Hamlet Acte 3 Scène 3
Une chambre dans le château.
Entrent le Roi, Rosencrantz et Guildenstern.
LE ROI. - Je ne l'aime pas ainsi. Et il n'y a point de sécurité pour nous
A laisser sa folie errer. Donc tenez-vous prêts ;
Je vais sur-le-champ dépêcher votre commission,
Et il partira avec vous pour l'Angleterre :
La sûreté de notre état ne peut supporter les hasards périlleux
Qui peuvent surgir à tout moment de ses accès lunatiques.
GUILDENSTERN. - Nous allons nous préparer.
Quoi de plus sacré et même religieux
Que de veiller au salut de tant et tant de personnes
Qui vivent et se nourrissent de Votre Majesté.
ROSENCRANTZ. - Une vie si unique et singulière se doit
Avec toute la force et l'armure de l'esprit,
De se garder du malheur; et d'autant plus
Quand de son bonheur dépend et repose
L'existence de beaucoup. Le décès d'une Majesté
N'est pas la mort d'un seul : comme l'abîme, elle attire à elle
Ce qui est près d'elle.
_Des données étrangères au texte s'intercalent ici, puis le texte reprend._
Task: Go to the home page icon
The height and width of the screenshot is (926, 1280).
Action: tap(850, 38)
C'est une roue colossale
Fixée sur le sommet de la plus haute montagne,
Et dont dix mille menus morceaux, adaptés et joints,
Forment les rayons gigantesques : quand elle tombe,
Chacun de ces petits fragments, la moindre pièce est entraînée
Dans sa ruine fracassante. Au grand jamais,
Un roi ne rend son dernier soupir,
Que dans le gémissement de tout un peuple.
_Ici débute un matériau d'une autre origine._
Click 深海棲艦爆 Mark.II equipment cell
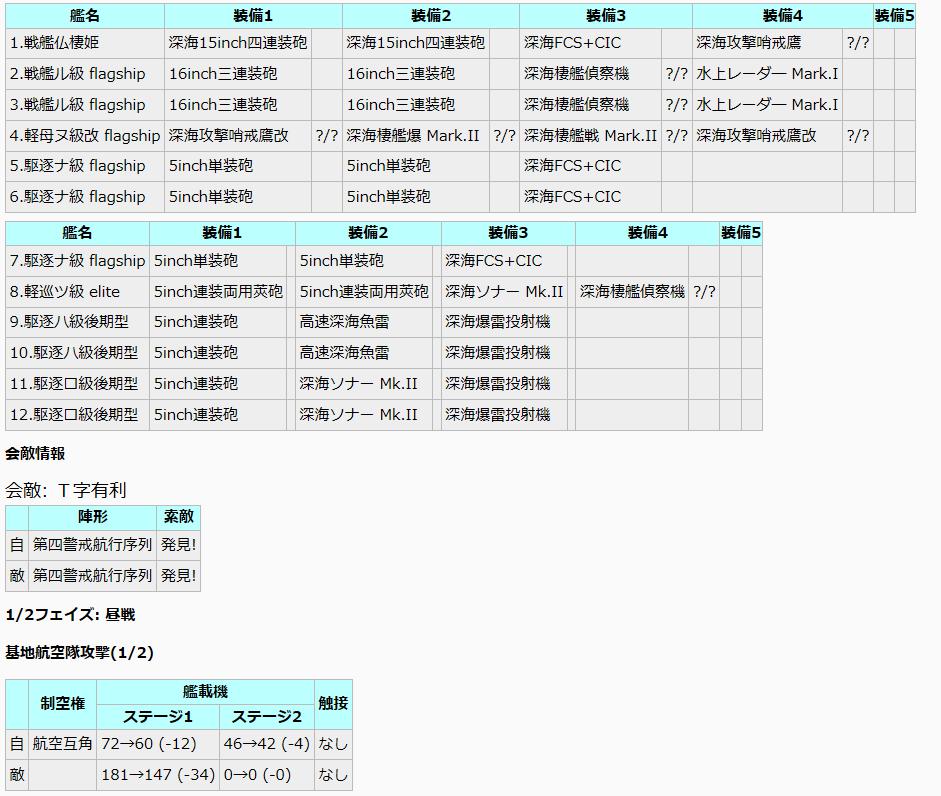This screenshot has height=796, width=941. pyautogui.click(x=413, y=135)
LE ROI. - Equipez-vous, je vous prie, pour ce pressant voyage ;
Car nous voulons mettre les chaînes à ce danger
Qui va maintenant d'un pas trop libre.
ROSENCRANTZ et GUILDENSTERN. - Nous allons nous hâter.
(Sortent Rosencrantz et Guildenstern.)
Entre Polonius.
POLONIUS. - My Lord, il se rend dans le cabinet de sa mère :
Je vais me glisser derrière la tapisserie
Pour écouter la conversation. Je garantis qu'elle va le tancer
Mais, comme vous l'avez dit, et très sagement dit,
Il est bon qu'une autre oreille que celle d'une mère,
Car la nature rend les mères partiales... rapporte
La conversation, ainsi espionnée . Adieu, My Lord !
J'irai vous voir avant que vous vous mettiez au lit,
Pour vous dire ce que je saurai.
LE ROI. - Merci, dear My Lord ! (Sort Polonius.)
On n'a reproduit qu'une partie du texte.